### [依頼内容]
「Given: Click the」を含む行から始めて「Looking at the」を含む行で終わる部分だけを、「magnifying glass」を「search」に替えて更新してください。ほかは一切変えず、画像は答えに入れないでください。

### [処理する資料]
________________________

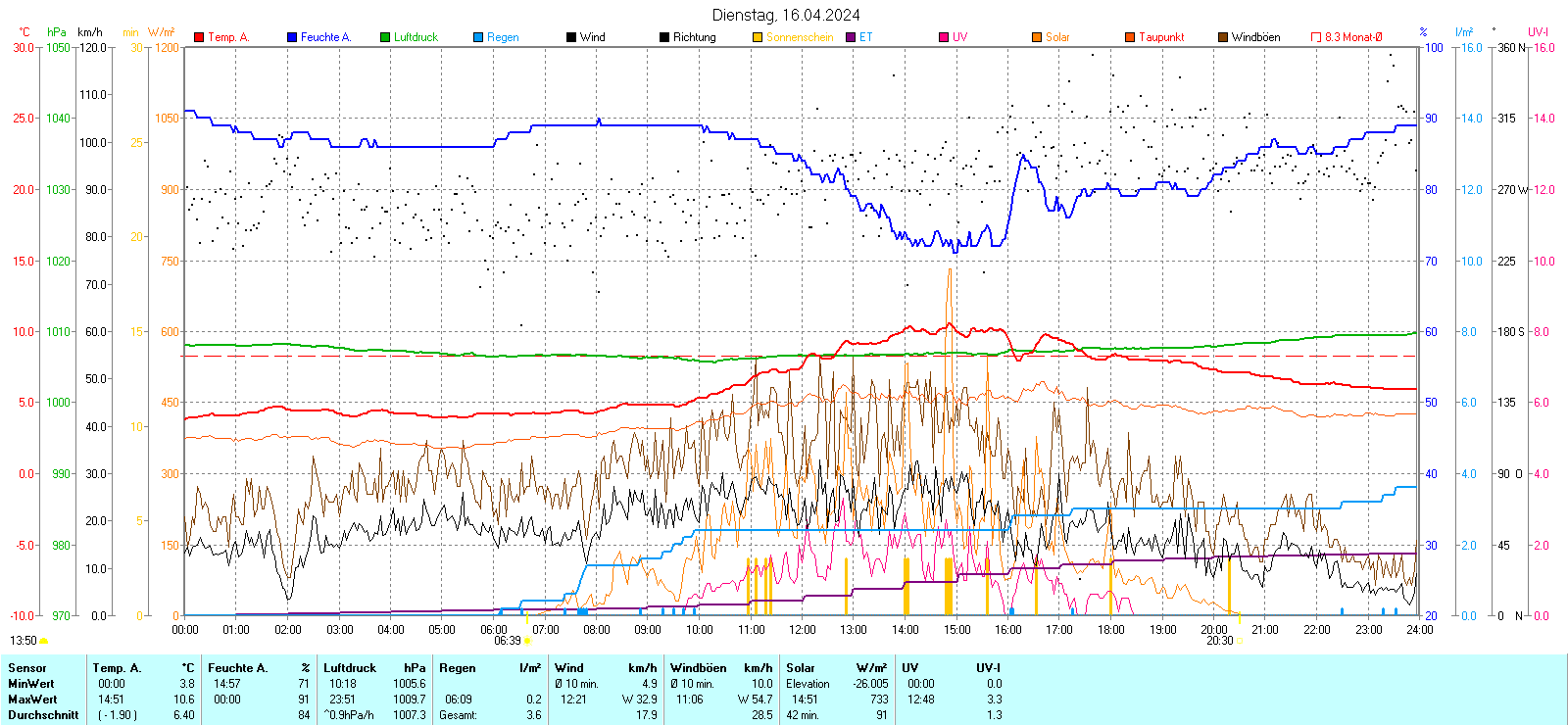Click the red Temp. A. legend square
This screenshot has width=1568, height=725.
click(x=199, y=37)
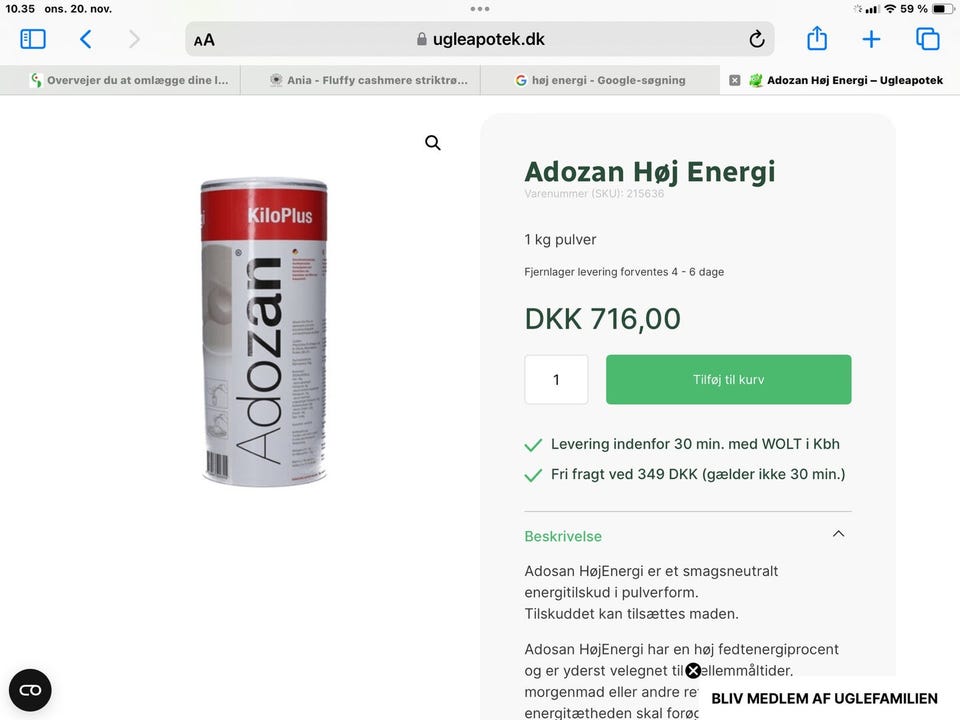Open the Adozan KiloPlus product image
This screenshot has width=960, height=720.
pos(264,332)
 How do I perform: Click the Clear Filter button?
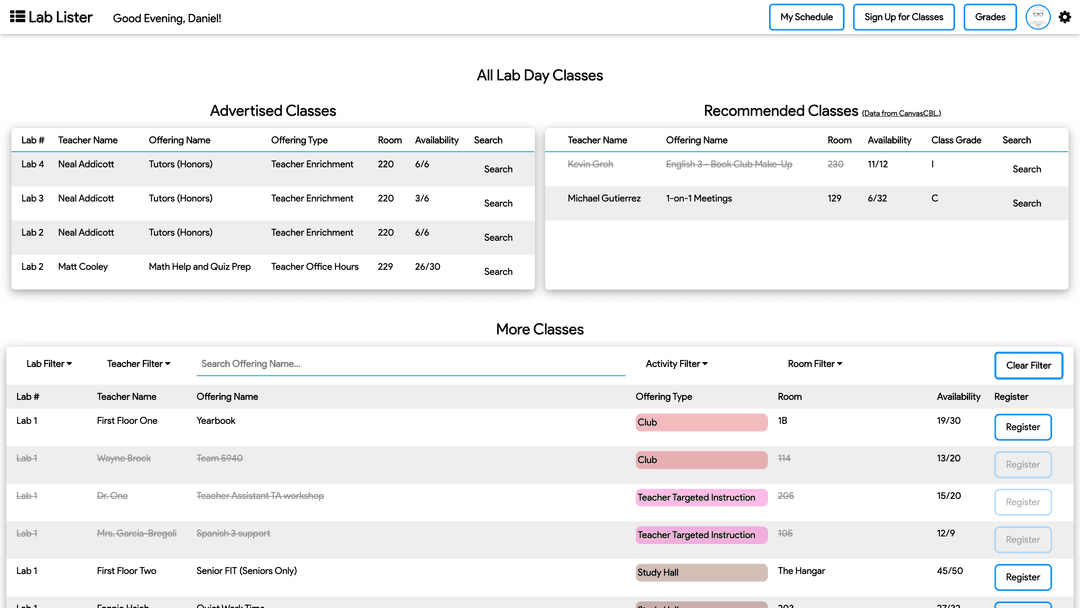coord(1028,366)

________________________

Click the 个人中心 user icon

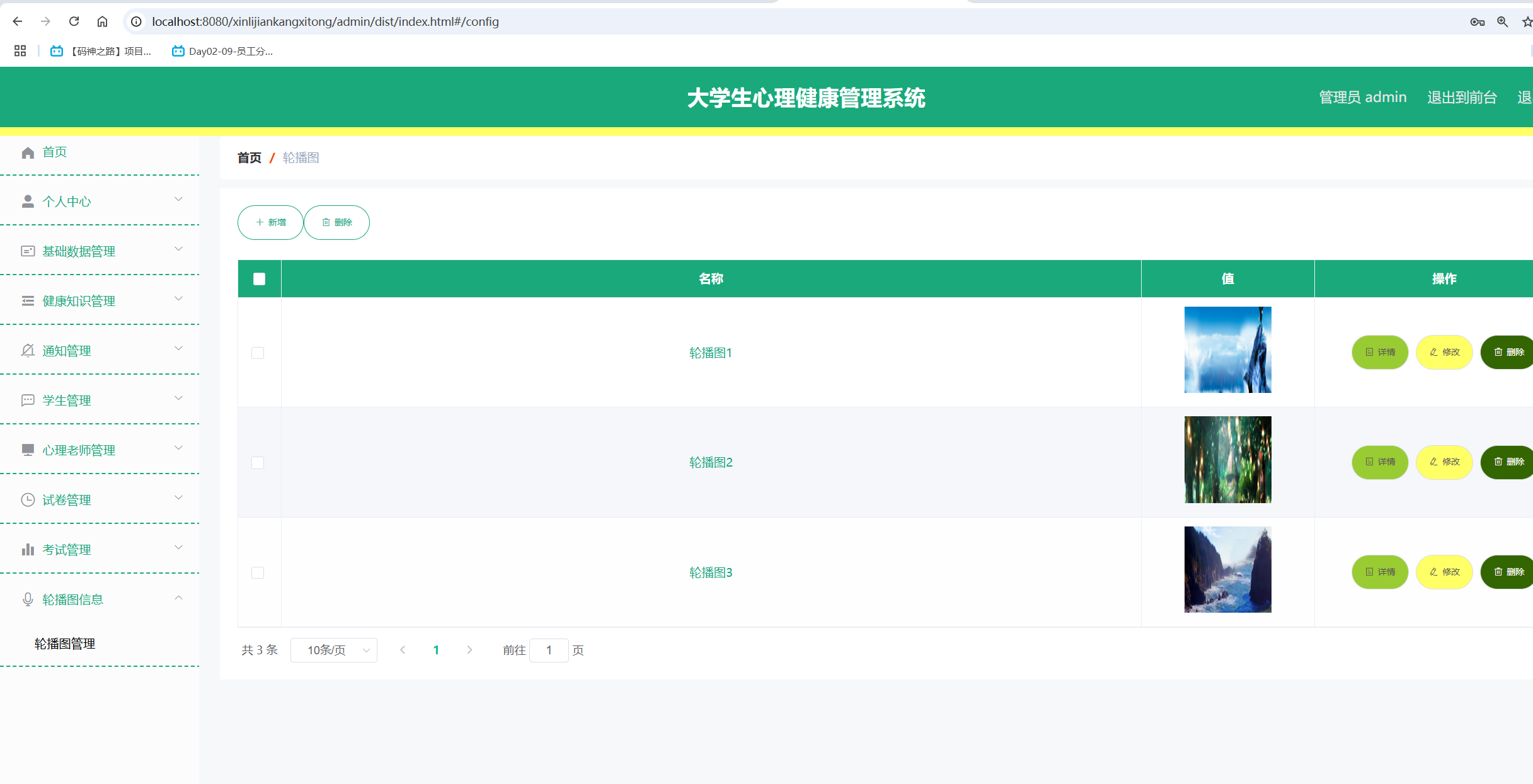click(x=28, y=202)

________________________

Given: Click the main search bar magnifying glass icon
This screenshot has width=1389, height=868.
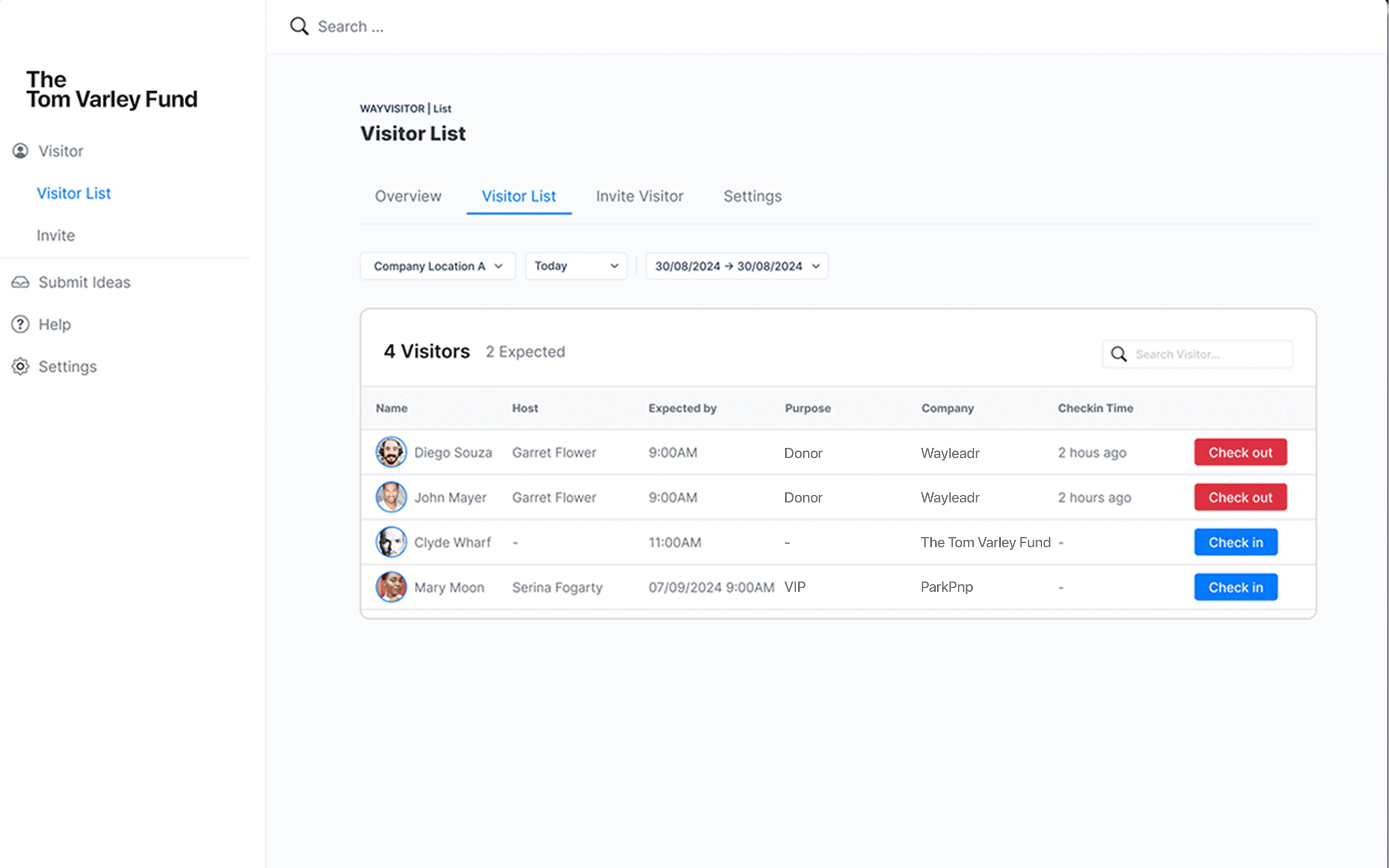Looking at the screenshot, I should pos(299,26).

________________________

### [仕上がり]
Given: Click the main search bar search icon
This screenshot has width=1389, height=868.
Looking at the screenshot, I should pos(299,26).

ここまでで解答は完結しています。